Patientenverfügung: Warum medizinische Beratung wichtiger ist als notarielle Beglaubigung
Zusammenfassung
Eine Patientenverfügung ist vor allem ein medizinisches Dokument, das klare und präzise Behandlungswünsche festlegen sollte. Medizinische Beratung ist daher wichtiger als notarielle Beglaubigung, um sicherzustellen, dass Ärzt:innen die Verfügung im Ernstfall korrekt umsetzen können. Eine Kombination aus ärztlicher und rechtlicher Expertise bietet die beste Grundlage für eine wirksame Patientenverfügung.
Eine Patientenverfügung ermöglicht Ihnen, medizinische Behandlungswünsche für Situationen festzulegen, in denen Sie sich nicht mehr selbst äußern können. Viele Menschen stellen sich die Frage: Soll ich meine Patientenverfügung von einem Anwalt oder Notar erstellen lassen?
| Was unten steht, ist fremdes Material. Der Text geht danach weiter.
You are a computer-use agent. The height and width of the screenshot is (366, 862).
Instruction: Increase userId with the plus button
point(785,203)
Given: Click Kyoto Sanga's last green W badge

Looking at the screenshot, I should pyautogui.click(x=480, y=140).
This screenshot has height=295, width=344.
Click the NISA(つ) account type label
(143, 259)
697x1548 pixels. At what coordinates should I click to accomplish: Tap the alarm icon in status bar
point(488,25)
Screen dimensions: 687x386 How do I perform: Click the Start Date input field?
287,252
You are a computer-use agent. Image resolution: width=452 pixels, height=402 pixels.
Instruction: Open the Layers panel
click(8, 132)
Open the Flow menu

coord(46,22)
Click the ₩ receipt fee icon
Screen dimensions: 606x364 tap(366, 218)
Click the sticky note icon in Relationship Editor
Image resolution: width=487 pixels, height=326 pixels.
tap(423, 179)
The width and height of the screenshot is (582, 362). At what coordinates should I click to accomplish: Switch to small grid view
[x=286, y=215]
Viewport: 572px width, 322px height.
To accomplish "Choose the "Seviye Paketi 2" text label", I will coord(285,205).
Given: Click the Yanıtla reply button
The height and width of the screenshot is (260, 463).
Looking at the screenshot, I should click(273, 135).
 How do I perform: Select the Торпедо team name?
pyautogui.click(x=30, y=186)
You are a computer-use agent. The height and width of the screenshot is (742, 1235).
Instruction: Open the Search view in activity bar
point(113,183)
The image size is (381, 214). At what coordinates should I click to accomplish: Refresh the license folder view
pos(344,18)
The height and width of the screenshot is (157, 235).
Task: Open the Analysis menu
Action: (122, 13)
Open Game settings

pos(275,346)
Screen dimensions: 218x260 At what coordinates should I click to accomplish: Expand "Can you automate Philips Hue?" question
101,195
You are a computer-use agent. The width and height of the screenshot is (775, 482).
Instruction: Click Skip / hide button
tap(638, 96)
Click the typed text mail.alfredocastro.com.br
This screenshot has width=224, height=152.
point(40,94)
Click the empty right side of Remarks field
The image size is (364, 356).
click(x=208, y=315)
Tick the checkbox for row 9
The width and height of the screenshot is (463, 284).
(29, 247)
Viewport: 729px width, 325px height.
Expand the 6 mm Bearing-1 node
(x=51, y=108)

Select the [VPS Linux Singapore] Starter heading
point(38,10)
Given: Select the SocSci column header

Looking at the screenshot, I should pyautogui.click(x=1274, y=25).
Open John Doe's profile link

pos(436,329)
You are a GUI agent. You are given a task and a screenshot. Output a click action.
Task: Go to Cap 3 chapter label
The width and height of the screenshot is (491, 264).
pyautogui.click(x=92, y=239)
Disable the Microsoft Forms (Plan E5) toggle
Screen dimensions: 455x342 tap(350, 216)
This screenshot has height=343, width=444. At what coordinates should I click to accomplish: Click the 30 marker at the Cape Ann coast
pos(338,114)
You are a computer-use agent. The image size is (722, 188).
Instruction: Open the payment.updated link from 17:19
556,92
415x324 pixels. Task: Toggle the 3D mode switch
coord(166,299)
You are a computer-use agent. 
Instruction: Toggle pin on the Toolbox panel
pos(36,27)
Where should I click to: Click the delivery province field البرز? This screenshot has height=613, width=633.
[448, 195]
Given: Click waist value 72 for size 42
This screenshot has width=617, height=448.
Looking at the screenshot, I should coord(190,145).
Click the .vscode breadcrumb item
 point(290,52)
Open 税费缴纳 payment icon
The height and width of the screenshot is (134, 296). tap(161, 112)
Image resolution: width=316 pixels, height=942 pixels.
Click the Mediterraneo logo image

Diese Überlegung ist verständlich - Sie möchten sichergehen, dass Ihre Verfügung im Ernstfall wirksam ist. Allerdings zeigt die Praxis: Medizinisches Fachwissen ist für eine funktionierende Patientenverfügung oft wichtiger als juristische Expertise.

Warum eine Patientenverfügung vor allem ein medizinisches Dokument ist
Obwohl eine Patientenverfügung rechtliche Wirkung entfaltet, handelt es sich in erster Linie um ein medizinisches Dokument. Der Kern einer Patientenverfügung sind Ihre konkreten Wünsche zu medizinischen Behandlungen in bestimmten Situationen[2].
Bei Verfügungen, die von Anwält:innen oder Notar:innen erstellt werden, tritt häufig ein grundlegendes Problem auf: Jurist:innen fehlt in der Regel das medizinische Fachwissen, um die Verfügung so zu formulieren, dass medizinisches Personal Ihre Wünsche zweifelsfrei verstehen und umsetzen kann.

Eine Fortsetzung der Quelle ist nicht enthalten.